Opinion: Everything is fit to print

POSTED: 01/12/12 3:50 PM

We hear that Freedom Party Senator Peter van Dijk was rather upset that we quoted his position yesterday that his party would “love to get rid of these islands.” Van Dijk said, or so we hear, that he did not realize he was being interviewed.

This is how we opened our conversation with Van Dijk on Tuesday: “So what do you think about this pirate’s nest?”

This was a reference to the well-known Hero Brinkman rant about the Netherlands Antilles. Van Dijk answered: “You’re attempting to elicit a statement from me.”

Ha, he got that right! Journalists ask questions all the time and the answer could be meaningless, or it could be an interesting statement.

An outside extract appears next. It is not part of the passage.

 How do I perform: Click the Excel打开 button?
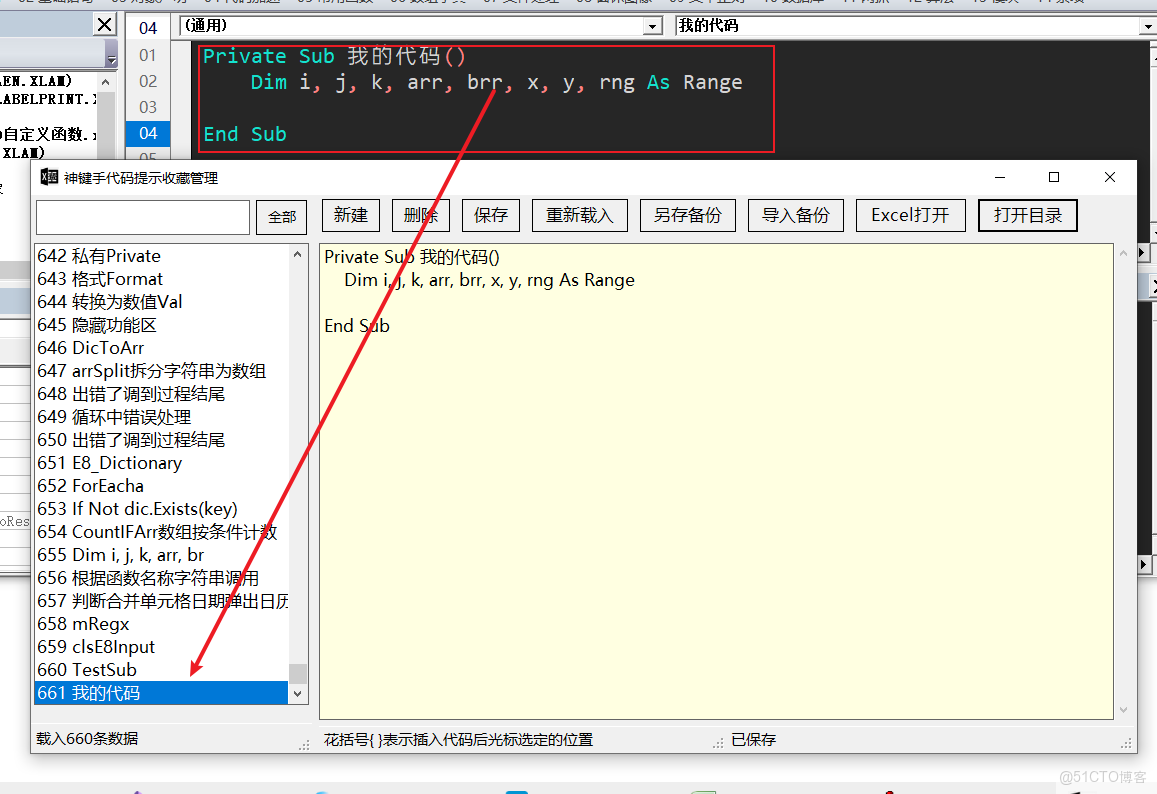(x=910, y=214)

So we admitted to Van Dijk: yes, we are attempting to elicit a statement. Big deal we thought, since this is what we do every day of the week.

Van Dijk knew therefore darn well that he was talking to a journalist. Politicians are free to say what they want, but they are also free not to talk to the media. But Van Dijk had no problem carrying on the conversation. He also made a valid point saying that integrity ought to come before anything else. We liked that.

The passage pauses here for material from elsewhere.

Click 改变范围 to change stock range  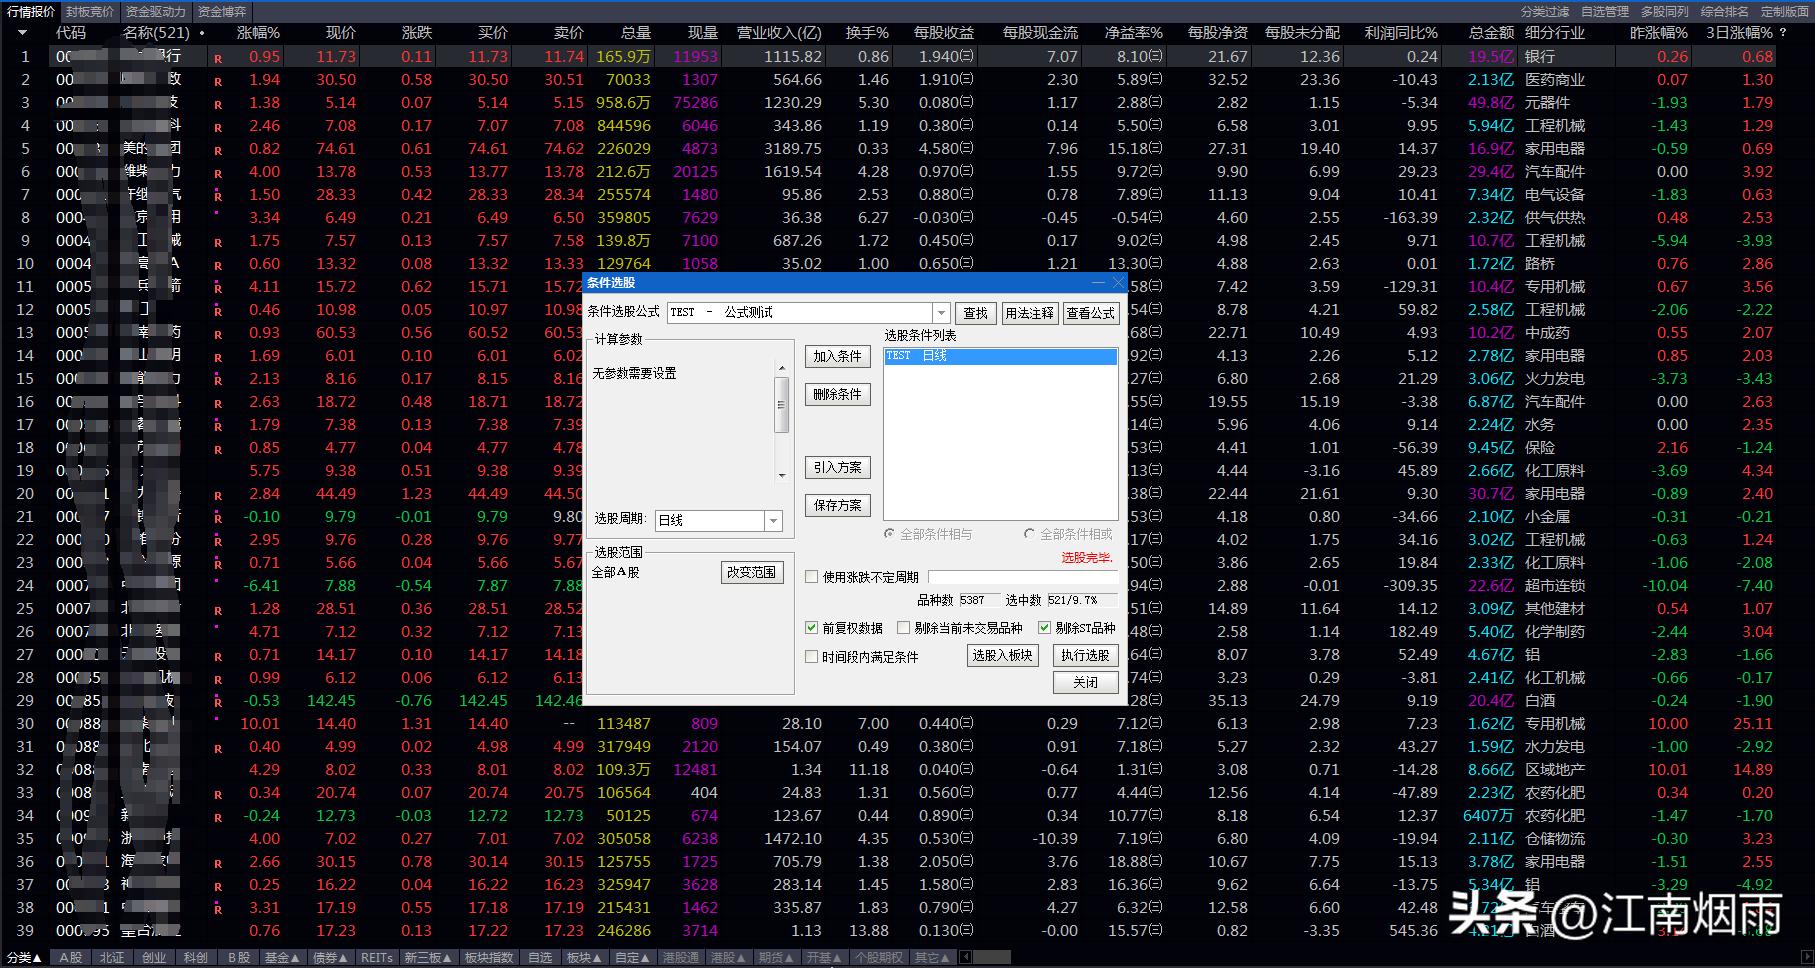pyautogui.click(x=751, y=572)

His statement that “we” (meaning the Freedom Party) would love to get rid of these islands we would have expected Van Dijk to be happy seeing his opinion in a local newspaper before he got upset about it.

At the same time we know the rules of the game. If, and we say if, a politician or anyone for that matter wants to speak to us off the record, we go off the record. That means we will never use this information in a way that could backfire on our source. Politicians are very much in the public domain and they use journalists for their own agenda like normal people use oxygen to stay alive. And unless they ask to go off the record, everything they say is fit to print.

Therefore, the tendency to protect politicians against themselves ought to be non-existent among journalists. We never even thought twice about using Van Dijk’s statements. The way we understand it, he is not upset about the content of his statements but about the fact that they appeared in our newspaper.

But we’re not among the Neanderthals that populate certain web sites, so we’d be happy to offer Senator Van Dijk an opportunity to speak with us off the record and we promise we won’t write a word about it. On the other hand: is that useful or just a waste of time?